> _TASK DIRECTIONS_
Search the entries below for "computer" and copy each matching line.

[Saved entries]
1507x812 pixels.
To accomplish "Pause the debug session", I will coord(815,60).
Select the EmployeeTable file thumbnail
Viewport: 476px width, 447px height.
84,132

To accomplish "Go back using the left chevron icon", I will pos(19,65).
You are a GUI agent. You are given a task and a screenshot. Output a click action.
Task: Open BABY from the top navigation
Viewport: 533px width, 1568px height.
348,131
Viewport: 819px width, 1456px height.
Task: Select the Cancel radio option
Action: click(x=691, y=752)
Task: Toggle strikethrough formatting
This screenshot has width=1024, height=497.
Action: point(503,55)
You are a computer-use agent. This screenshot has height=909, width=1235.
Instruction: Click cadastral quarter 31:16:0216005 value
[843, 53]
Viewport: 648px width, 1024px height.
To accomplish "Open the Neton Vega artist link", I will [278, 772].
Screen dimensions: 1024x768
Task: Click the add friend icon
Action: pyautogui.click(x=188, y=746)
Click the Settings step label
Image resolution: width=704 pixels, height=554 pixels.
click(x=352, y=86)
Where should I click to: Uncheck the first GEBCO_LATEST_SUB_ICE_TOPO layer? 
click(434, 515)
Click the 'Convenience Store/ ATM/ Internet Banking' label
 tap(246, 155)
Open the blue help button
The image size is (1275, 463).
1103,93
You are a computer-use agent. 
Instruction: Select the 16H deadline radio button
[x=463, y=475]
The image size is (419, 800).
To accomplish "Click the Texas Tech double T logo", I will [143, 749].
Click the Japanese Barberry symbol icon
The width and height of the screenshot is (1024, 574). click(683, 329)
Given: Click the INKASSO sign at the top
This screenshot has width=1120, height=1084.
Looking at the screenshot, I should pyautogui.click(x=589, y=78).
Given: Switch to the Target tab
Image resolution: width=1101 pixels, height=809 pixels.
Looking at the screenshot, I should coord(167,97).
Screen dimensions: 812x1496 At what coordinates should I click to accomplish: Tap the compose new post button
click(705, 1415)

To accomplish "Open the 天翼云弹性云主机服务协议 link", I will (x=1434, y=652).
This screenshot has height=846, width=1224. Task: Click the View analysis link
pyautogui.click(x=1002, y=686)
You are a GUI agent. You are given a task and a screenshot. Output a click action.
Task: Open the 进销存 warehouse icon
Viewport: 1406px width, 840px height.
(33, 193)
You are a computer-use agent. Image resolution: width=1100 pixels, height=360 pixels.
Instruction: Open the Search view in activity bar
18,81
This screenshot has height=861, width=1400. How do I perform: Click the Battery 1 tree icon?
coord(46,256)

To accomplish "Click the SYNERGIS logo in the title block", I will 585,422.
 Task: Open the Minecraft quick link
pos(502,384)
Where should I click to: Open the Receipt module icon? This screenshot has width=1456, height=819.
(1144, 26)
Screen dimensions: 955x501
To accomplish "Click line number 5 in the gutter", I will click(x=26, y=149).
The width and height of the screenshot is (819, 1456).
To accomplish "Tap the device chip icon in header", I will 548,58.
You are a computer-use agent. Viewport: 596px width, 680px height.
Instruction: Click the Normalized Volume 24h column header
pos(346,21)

> _EXERCISE ANSWER_
You are a computer-use agent. This screenshot has height=909, width=1235.
You are a computer-use agent. 
You are a computer-use agent. Image resolution: width=1100 pixels, height=360 pixels.
You are a computer-use agent. Viewport: 596px width, 680px height.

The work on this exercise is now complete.